Cuatro de cada diez españoles sitúan la pérdida de poder adquisitivo y la incertidumbre derivada de las tensiones políticas mundiales como sus principales inquietudes económicas, por encima de la media europea. El último Eurobarómetro Flash, basado en 1.086 encuestas realizadas en España, revela un diagnóstico marcado por el pesimismo: el 48 % califica de mala la situación económica del país y el 62 % duda de su capacidad para competir internacionalmente en los próximos años.
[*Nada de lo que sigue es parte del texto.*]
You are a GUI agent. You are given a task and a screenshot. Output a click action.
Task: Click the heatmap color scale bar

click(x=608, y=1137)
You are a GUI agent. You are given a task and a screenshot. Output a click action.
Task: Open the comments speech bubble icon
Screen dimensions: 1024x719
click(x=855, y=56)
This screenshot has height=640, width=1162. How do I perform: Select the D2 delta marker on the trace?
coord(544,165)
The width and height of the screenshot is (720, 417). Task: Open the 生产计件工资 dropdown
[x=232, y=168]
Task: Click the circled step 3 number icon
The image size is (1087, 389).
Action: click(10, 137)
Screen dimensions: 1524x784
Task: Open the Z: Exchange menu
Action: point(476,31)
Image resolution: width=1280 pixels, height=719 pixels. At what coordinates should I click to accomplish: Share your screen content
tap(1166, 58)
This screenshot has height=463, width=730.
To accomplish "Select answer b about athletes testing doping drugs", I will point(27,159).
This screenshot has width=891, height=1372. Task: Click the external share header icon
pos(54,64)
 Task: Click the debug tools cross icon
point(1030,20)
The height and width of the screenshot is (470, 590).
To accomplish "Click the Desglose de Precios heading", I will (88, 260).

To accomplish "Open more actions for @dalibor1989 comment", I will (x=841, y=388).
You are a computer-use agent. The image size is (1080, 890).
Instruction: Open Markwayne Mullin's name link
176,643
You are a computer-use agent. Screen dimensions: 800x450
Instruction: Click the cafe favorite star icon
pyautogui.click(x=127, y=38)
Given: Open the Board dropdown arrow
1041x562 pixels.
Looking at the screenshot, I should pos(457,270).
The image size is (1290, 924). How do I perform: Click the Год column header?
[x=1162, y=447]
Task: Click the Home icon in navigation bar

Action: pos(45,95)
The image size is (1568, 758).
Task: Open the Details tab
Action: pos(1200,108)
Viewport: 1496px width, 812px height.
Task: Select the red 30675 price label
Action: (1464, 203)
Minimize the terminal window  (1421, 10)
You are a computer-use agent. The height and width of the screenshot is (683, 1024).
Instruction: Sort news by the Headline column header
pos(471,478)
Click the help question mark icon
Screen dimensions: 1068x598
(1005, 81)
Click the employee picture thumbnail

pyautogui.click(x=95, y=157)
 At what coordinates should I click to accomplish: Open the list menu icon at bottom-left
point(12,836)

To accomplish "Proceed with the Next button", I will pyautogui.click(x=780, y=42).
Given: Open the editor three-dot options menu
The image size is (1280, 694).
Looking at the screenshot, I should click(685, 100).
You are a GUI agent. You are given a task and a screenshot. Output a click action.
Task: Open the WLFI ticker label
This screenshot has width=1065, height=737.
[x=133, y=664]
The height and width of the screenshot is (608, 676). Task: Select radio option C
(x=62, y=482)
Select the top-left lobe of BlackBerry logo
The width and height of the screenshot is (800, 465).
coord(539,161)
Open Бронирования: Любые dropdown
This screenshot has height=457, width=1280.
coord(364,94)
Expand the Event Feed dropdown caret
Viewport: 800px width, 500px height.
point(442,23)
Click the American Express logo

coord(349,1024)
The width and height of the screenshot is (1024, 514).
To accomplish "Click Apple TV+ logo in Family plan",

Este pesimismo contrasta con una valoración algo más moderada de la propia situación financiera: el 36 % la considera buena frente al 31 % que la ve mala. La brecha sugiere que los ciudadanos perciben riesgos sistémicos ajenos a su control inmediato, pero que afectan directamente su horizonte vital. La mitad de los encuestados (51 %) anticipa que las nuevas generaciones tendrán un nivel de vida inferior al de sus padres, un dato que refleja la erosión de la confianza en la movilidad social.
Otras inquietudes destacadas
Además de la inestabilidad global, la pobreza (32 %) y la desigualdad de ingresos (27 %) figuran entre las principales preocupaciones, impulsadas en gran medida por el encarecimiento de la vivienda. El desempleo, aunque sigue siendo relevante para el 24 % de los españoles, se sitúa por debajo de la media europea (30 %), lo que indica que el problema estructural del paro ha perdido algo de centralidad en la percepción ciudadana.
Dificultades previstas para gastos básicos
De cara al próximo año, el 27 % de la población prevé problemas para cubrir gastos sanitarios y de alimentación, mientras que el 29 % teme no poder hacer frente a los suministros básicos. Estos porcentajes evidencian que la inseguridad económica no se limita a grandes narrativas macroeconómicas, sino que se traduce en restricciones concretas sobre el consumo cotidiano.
El contraste entre la valoración negativa del país y la relativa contención en la percepción personal apunta a un fenómeno de resiliencia individual ante un entorno percibido como hostil. Sin embargo, esa misma distancia puede traducirse en menor cohesión social si las expectativas de futuro siguen deteriorándose.